In this study, we focus exclusively on photon-induced showers simulated with the GlueX Monte Carlo (HDGeant4 + halld_recon). From these reconstructed showers, we extract localized patches of the FCAL energy map centered around the shower maximum. Each patch encodes a localized shower image in the $(\text{row}, \text{col})$ grid, normalized to the total deposited energy.

Problem Definition#

The goal of this exercise is to develop a Generative Adversarial Network (GAN) that can synthesize realistic FCAL shower images, conditioned on the thrown photon energy ($E_{\text{thrown}}$).

Formally, the generative model learns a conditional mapping:

\[ G(z, E_{\text{thrown}}) \rightarrow \hat{I}_{\text{shower}} \]

where:

$z$ is a random latent vector,
$E_{\text{thrown}}$ is the conditioning variable (photon energy),
$\hat{I}_{\text{shower}}$ is the generated shower image (energy pattern).

The discriminator is trained to distinguish real shower patches (from simulation) from fake ones (produced by the generator), also conditioned on $E_{\text{thrown}}$.

This conditional GAN (cGAN) framework enables the model to learn how the shape and spread of the shower evolve with photon energy — for instance, higher-energy photons producing deeper and broader cascades.

◆ Short exercise
Extend the passage on generating FCAL shower images with a conditional GAN, starting right after its last sentence.

◆ Entries supplied
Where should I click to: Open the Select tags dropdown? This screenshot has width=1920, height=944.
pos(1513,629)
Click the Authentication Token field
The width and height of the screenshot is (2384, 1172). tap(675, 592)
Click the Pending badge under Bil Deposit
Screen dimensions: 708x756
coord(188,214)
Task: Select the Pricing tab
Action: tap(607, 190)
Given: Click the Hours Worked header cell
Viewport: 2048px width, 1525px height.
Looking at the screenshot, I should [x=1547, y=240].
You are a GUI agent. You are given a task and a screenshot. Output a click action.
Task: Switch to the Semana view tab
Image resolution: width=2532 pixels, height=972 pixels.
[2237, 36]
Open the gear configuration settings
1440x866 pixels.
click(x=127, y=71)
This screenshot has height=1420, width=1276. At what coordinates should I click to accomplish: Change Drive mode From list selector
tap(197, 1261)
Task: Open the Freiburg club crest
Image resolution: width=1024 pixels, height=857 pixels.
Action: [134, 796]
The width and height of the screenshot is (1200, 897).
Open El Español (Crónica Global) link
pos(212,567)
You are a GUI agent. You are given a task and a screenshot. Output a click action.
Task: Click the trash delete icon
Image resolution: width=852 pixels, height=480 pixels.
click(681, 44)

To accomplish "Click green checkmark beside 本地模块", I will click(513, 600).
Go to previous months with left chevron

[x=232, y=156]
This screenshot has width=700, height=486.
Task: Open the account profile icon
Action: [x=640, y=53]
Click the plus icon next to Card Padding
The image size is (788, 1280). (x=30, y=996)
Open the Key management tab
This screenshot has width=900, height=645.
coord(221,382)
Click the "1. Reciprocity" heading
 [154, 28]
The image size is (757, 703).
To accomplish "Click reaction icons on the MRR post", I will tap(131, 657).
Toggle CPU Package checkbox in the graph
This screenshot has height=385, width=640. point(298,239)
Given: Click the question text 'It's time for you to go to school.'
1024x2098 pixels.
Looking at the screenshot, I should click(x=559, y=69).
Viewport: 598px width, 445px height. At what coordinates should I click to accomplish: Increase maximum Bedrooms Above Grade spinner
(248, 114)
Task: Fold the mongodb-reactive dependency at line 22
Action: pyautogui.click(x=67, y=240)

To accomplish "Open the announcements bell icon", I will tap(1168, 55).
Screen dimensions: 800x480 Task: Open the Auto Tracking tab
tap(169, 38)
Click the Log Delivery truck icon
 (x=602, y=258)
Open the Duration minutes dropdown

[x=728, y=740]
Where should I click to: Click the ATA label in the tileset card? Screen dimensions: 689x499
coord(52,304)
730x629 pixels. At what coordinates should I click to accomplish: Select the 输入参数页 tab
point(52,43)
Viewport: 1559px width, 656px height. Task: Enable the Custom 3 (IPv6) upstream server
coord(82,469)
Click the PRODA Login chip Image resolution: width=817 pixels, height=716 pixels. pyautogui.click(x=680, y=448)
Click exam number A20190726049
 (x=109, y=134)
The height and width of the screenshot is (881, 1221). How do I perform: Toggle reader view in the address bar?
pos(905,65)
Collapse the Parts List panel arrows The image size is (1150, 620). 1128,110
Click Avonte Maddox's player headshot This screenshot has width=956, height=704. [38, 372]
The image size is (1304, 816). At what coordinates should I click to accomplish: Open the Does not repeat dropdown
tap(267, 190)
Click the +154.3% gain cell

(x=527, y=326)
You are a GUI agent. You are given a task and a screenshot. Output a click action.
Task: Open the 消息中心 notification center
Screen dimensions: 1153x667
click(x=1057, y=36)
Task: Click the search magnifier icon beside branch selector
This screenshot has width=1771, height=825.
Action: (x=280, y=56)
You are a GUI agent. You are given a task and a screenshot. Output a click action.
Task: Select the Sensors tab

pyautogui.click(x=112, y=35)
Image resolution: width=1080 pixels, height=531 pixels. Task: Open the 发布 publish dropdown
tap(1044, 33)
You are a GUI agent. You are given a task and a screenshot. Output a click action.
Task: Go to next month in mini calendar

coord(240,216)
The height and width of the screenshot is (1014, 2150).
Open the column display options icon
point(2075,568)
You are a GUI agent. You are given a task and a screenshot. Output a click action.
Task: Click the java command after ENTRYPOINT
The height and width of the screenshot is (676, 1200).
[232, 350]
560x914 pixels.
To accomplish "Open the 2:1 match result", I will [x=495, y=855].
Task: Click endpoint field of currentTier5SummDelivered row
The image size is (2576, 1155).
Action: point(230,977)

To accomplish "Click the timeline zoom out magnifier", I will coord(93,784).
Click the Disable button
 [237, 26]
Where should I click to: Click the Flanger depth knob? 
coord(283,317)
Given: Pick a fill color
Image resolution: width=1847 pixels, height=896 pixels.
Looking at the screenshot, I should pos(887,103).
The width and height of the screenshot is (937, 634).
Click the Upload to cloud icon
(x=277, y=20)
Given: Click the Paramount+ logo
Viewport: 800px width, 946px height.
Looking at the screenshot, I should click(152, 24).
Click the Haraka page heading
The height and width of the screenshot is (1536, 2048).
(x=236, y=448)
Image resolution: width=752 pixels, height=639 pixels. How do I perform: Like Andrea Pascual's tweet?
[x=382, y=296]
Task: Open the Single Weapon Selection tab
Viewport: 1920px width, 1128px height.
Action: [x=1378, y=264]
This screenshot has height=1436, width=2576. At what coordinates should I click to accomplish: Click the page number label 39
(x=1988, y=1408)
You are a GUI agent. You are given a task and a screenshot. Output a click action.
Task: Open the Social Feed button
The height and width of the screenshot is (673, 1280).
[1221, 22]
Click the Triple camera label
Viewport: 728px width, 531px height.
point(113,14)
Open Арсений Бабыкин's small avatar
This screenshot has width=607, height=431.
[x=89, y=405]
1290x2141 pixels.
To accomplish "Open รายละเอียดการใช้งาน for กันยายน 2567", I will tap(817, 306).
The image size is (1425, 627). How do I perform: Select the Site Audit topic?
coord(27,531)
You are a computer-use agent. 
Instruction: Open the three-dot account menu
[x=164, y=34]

◆ Response
Dataset and Preprocessing#

The dataset is built from reconstructed photon showers only. We will use the same dataset used for classification and regression:

Event Selection
- Only neutral showers with true particle ID = γ are included.
- Showers must be within the FCAL fiducial region to avoid edge effects.
Patch Extraction
- For each shower, an $N \times N$ patch (e.g., $11 \times 11$) centered on the cell with maximum deposited energy is extracted.
- The patch represents the local spatial distribution of deposited energy.
Normalization
- Energy values are normalized using a log-scaling transformation to compress the dynamic range: $$ E' = \frac{\log(1 + E / E_0)}{\log(1 + E_{\text{max}} / E_0)} $$
- This ensures numerical stability and highlights relative shower shapes rather than absolute scales.
Condition Variable
- The thrown photon energy ($E_{\text{thrown}}$) is recorded for each patch and normalized to [0, 1].
- This is used as the conditioning input to both generator and discriminator.

The dataset can be found in huggingface.

GAN training data — Fig. 5 :caption: A sample training dataset to generate FCAL shower energy patches is shown below. The pixel energies and thrownE are normalized as mentioned above.#

Data preprocessing#

For this demonstration, the dataset is restricted to events with thrown photon energies between 1.0 GeV and 2.0 GeV.

This limited range serves two purposes:

Computational Feasibility:
Restricting to a narrow energy window ensures that the GAN can be trained efficiently — even on CPU — within a reasonable number of epochs.
It also reduces the overall dynamic range of shower intensities, simplifying the conditional learning task.
Controlled Conditioning:
By fixing a limited energy range, the model focuses on learning fine-grained variations in shower shape rather than global scaling with energy.
This allows clearer interpretation of the conditioning effect and better visual inspection of generated patterns.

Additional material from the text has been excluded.